Bad news for democracy

The closure of the daily ‘Público’ is a blow to pluralism in the Spanish media

The absence of investors interested in refloating Spain’s youngest national-circulation newspaper, Público, has obliged the four-year-old publication to shut down its presses, though it plans to maintain its digital edition. Though the closure had unfortunately been expected ever since it called a creditors’ meeting on January 3, it is very bad news for pluralism in the Spanish media, already hard hit by the crisis; and, by extension, for democracy.

In a little more than four years, Público achieved a circulation that is respectable enough in view of the low rates of newspaper readership in Spain. The publication had succeeded in covering the demand of a sector of the population that responded to its fresh, authoritative and critical style: a type of journalism that enriched the Spanish media scene.

Born at the end of 2007, almost from the first moment Público faced a market saturated with daily publications and, above all, came up against the general dearth of advertising revenue that has been pinching the media, especially of the printed sort, throughout the world over the past half-decade.

The Spanish Federation of Associations of Journalists (FAPE) calculates that since November of 2008 at least 4,827 Spanish journalists have lost their jobs, and that some thirty television channels, magazines and newspapers have been forced to close down. Similarly, the annual report of the magazine American Journalism calculates that the newsroom staffs of newspapers in the United States are now about 30 percent smaller than they were 10 years ago, and that the average reporter’s workload now includes a variety of multimedia tasks previously unheard of.

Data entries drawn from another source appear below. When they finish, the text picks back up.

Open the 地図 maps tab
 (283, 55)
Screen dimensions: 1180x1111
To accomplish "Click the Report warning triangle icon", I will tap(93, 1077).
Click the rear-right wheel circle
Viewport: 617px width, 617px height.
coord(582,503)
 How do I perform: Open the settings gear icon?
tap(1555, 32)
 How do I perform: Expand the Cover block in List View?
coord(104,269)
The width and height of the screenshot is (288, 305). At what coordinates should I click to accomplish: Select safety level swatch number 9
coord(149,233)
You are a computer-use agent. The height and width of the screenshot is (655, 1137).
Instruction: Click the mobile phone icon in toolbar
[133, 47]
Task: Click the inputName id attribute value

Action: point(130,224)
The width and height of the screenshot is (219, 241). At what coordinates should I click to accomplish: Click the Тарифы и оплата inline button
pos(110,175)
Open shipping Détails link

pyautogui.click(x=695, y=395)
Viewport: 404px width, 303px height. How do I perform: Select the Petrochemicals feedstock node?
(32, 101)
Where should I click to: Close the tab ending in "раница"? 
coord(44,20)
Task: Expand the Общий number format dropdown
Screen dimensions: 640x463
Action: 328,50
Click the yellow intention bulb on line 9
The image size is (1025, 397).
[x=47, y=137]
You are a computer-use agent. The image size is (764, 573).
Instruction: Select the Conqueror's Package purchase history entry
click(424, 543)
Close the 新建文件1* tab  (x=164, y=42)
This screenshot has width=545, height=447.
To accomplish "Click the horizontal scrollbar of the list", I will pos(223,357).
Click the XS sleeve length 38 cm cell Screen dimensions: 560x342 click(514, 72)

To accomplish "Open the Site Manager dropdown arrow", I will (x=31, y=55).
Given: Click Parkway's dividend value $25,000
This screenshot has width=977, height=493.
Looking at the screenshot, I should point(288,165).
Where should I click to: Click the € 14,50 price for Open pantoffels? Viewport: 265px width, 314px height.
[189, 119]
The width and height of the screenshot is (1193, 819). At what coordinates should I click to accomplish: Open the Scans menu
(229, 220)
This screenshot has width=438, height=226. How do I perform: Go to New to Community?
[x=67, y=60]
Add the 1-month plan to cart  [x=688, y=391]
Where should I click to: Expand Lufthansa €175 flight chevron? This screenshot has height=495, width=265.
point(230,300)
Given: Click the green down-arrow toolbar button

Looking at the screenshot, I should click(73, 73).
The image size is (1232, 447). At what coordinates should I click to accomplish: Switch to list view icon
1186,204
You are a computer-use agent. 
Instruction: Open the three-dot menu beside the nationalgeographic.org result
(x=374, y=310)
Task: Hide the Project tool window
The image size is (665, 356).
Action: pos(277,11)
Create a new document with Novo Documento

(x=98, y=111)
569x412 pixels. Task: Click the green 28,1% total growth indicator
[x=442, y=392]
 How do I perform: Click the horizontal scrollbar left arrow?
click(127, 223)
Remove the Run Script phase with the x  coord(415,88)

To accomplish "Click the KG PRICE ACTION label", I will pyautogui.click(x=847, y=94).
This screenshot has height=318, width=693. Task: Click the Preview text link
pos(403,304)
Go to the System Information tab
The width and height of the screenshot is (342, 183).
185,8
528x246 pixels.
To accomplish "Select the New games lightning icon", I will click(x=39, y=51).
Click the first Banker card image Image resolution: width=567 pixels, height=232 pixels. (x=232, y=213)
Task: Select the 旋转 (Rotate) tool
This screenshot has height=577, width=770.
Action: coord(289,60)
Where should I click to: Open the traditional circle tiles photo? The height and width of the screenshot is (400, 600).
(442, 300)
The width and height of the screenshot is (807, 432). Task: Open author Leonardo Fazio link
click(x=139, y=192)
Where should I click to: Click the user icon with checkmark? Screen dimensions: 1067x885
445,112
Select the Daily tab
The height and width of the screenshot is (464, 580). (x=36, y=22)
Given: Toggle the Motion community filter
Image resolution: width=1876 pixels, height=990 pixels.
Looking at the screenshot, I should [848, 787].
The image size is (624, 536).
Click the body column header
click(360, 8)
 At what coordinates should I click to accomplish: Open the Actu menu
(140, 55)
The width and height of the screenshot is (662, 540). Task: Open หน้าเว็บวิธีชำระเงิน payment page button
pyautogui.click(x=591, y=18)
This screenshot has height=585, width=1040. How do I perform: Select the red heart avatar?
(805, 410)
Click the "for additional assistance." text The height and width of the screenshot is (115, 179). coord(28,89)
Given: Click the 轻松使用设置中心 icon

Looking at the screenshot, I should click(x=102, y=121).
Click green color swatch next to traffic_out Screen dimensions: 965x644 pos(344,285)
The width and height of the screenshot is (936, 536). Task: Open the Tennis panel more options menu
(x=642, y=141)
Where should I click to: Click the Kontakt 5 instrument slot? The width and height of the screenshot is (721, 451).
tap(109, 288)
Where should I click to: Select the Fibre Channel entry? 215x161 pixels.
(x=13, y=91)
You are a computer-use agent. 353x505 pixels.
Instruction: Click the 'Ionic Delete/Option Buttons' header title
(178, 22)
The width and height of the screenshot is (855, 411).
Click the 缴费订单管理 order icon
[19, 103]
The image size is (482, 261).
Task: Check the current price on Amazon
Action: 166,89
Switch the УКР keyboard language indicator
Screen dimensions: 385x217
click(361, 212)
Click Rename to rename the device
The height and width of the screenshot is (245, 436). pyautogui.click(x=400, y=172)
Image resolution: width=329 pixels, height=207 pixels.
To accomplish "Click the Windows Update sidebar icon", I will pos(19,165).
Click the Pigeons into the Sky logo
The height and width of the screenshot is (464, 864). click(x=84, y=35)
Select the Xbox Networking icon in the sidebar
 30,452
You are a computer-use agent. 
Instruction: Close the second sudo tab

Quality journalism is in danger everywhere because it requires enormous resources, which are indispensable if a publication is to have a voice of its own. Público began its career with a growing staff of journalists which, owing to financial difficulties, later had to be reduced to the 110 professionals who have lately been manning its newsroom. The printed publication’s heavy losses have finally put an end to a project that now appears difficult to sustain in a digital format alone, given the still minuscule advertising market on the internet.

Printed diversity

The closure of a newspaper goes far beyond the dramatic human situations it causes for the individuals employed by it. A well-informed society needs the diversity and seriousness that the printed media alone can offer. Yet this is the sector most fiercely attacked by the crisis, because the financial pinch coincides with a technological revolution to which the printed media have not yet fully adapted.

A weakened system of news media, eroded by financial losses and staff reductions, renders all democracies the weaker, because it means that information is produced by organizations submissive to the public powers whose watchdogs they ought to be.